= Aaron Santesso =

Canadian literary scholar (born 1972)

Aaron Santesso (born 14 September 1972) is a Canadian literary scholar and professor in the School of Literature, Media, and Communication at the Georgia Institute of Technology. His primary area of expertise lies in 17th and 18th-century literature, with published works cover a wide variety of topics within this broader category. Most notably, Santesso has published numerous works regarding surveillance in regards to literature and societal perceptions. His book, The Watchman in Pieces: Surveillance, Literature, and Liberal Personhood, which was cowritten with David Rosen, details the ways in which literature has shaped, and in turn been shaped by, surveillance and privacy practices since the Renaissance.

==Education==
Santesso is a native of Trail, British Columbia, and received his bachelor's degree from the University of British Columbia. He then went on to receive his master's degree from Queen's University, and later his doctorate in English, with a specialization in 17th and 18th-century literature, from the same institution.

==Career==
As a professor, Santesso currently works in the Georgia Institute of Technology's School of Literature, Media, and Communication. Previously, he taught at Wesleyan University and the University of Nevada. In his research and teaching, he focuses primarily on literary studies.

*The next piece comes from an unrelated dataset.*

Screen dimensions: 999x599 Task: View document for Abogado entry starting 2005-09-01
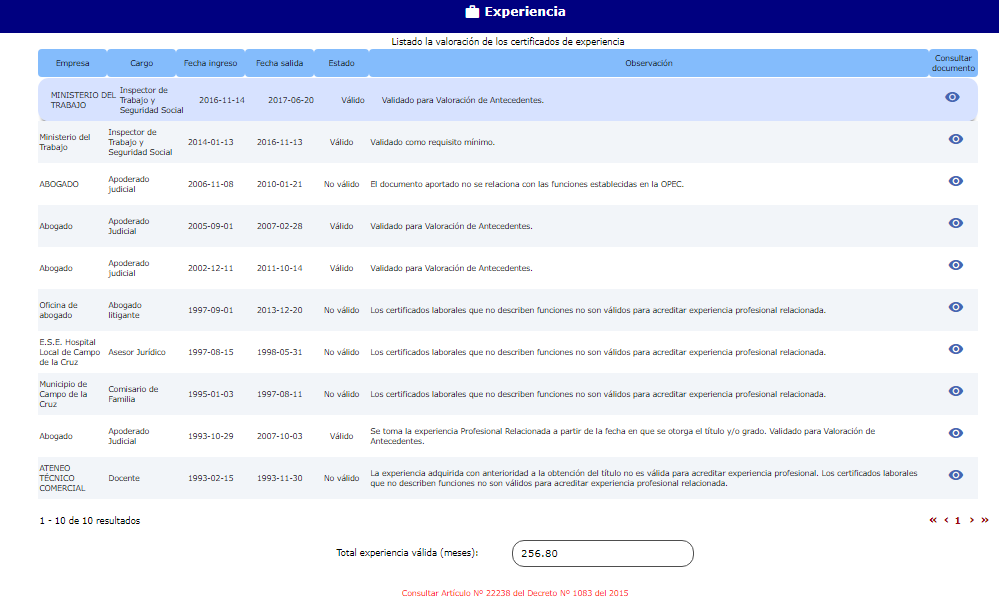point(955,223)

Santesso is the author and coeditor of several published books. His book The Watchman in Pieces: Surveillance, Literature, and Liberal Personhood, which was cowritten by David Rosen and awarded the James Russell Lowell Prize, details the relationship between surveillance and literature. In particular, it discusses how changes in observation strategies has impacted literature since the Renaissance. In this discussion, societal theories regarding surveillance and privacy are challenged. As Santesso and Rosen state, "the key challenges of contemporary surveillance...center on interpretation, empathy, and understanding the world as a tangle of competing narratives." Literature, they argue, is the mode through which this line of thinking may be achieved. Santesso has discussed surveillance and privacy in many of his other works, as well. In "School Surveillance and Privacy", a chapter form the book The Palgrave International Handbook of School Discipline, Surveillance, and Social Control, he examines the topic in relation to places of education. He has also discussed surveillance issues in relation to J.R.R. Tolkien, such as in the Slate article "The Eye of Sauron Is the Modern Surveillance State", cowritten with Rosen.

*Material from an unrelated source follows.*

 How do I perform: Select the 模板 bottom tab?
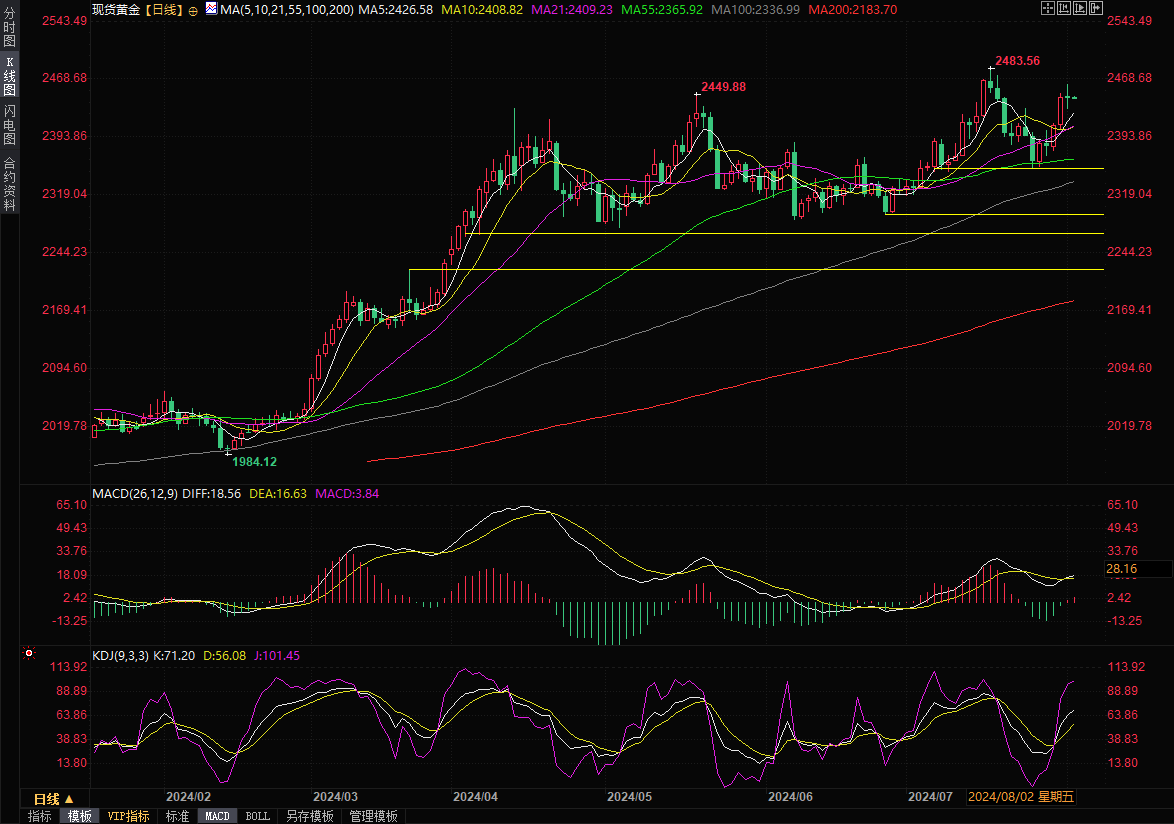(79, 816)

In addition to detailing issues of surveillance, Santesso has written many pieces regarding authors and themes presented in 17th and 18th-century literature. In his book A Careful Longing: The Poetics and Problems of Nostalgia, he discusses modern conceptions of nostalgia in relation to 18th-century poetry. He was also featured in Swift's Travels: 18th-Century Satire and its Legacy, a collection of Swift and other 18th-century satirical writers.

==Select works==
- Santesso, Aaron and David Rosen. The Watchman in Pieces: Surveillance, Literature, and Liberal Personhood. Yale University Press, 2013.
- Santesso, Aaron. A Careful Longing: The Poetics and Problems of Nostalgia. University of Delaware Press, 2006.